Wednesday, March 19, 2025

Finding Art for Undeadwood

Every week both before and after I run a session of Undeadwood Weird West RPG, I work on the book. It has been a truly enriching and enjoyable experience taking so much time to build up a game, and fine tune it. I now have 6 months of playtesting under the belt, too, and I will very soon be ready to both update them development podcast, and release the full version of the game. 

It will come bundled with a VTT-ready 3D map of the sample adventure, a form-fillable character sheet, and a couple of other extras to make sure I am giving people a great head start with the game. 

If you are interested, there is a preview version of available on Drive-Thru RPG at the moment. That will eventually be updated to serve as a quick start kit for the game.

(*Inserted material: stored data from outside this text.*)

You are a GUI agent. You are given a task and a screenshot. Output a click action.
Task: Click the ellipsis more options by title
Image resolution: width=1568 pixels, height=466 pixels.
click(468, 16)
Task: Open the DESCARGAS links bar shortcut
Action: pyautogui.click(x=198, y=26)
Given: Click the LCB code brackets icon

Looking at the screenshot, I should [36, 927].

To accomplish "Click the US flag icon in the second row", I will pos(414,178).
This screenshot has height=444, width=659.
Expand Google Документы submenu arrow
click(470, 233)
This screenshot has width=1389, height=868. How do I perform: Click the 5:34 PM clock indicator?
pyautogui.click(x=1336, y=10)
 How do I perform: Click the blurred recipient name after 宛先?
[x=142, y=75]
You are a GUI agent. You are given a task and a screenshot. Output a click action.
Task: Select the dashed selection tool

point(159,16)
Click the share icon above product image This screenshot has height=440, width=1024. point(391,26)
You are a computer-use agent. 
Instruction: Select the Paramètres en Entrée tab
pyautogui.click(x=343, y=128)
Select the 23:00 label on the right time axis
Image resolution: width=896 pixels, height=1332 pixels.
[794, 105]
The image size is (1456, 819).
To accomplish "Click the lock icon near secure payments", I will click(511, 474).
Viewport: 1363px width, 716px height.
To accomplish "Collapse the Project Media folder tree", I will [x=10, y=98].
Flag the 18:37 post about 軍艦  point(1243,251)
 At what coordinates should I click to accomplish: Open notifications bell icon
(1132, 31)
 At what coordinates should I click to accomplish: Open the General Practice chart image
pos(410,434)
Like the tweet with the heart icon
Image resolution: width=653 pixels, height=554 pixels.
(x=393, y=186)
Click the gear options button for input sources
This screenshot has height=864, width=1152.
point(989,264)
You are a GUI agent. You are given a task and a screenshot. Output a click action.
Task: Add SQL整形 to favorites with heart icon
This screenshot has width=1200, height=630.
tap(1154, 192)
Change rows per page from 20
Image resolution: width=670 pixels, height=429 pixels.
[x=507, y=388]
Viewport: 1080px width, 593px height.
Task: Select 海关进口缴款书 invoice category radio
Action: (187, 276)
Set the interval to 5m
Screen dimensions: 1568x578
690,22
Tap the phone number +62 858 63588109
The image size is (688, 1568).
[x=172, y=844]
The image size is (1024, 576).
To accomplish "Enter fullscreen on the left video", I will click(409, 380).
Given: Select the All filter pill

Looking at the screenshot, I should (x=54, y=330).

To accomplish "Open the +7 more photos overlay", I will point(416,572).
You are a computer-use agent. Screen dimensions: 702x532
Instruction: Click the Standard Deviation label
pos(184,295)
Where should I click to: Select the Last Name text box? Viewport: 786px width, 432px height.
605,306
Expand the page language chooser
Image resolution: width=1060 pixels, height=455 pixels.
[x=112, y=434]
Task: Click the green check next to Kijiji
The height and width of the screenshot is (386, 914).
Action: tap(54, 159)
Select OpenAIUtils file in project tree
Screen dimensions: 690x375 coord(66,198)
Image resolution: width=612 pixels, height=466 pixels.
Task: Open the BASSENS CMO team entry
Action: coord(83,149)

One of the biggest joys in building Undeadwood has been the way I have been hunting for art to fill the manual.  I have been pouring over pulp magazines dating from the 1870s through to the 1950s to find images to integrate into the manual. Because of it, I feel that I have created a very visually pleasing book. 

Uncredited cover from Spicy Western Stories,
A Western Pulp that ran 1936-1942

I wanted to share with you all the method I use for finding the art I am using in undeadwood so that you can use it to find artwork for your own role-playing game materials. 

Now, there is a caveat to this. I am working within the framework of Canadian copyright law. It is a slightly more restrictive form of copyright law than many countries have, but also less constrained than American copyright law. Check your own local laws before you proceed. 

Magazine cover by Rudolph Zirm (1894-1952)

In Canada, a work of art falls into the public domain 50 years after the artist's death if they died before 1973. After 1973 we updated the laws so that the work does not pass into the public domain until 70 years after the Creator's death. This means that currently, anyone who passed on before 1972 has had their work enter the public domain. Anyone who died in 1973 or later will not have their work enter the public domain until the 2040s. 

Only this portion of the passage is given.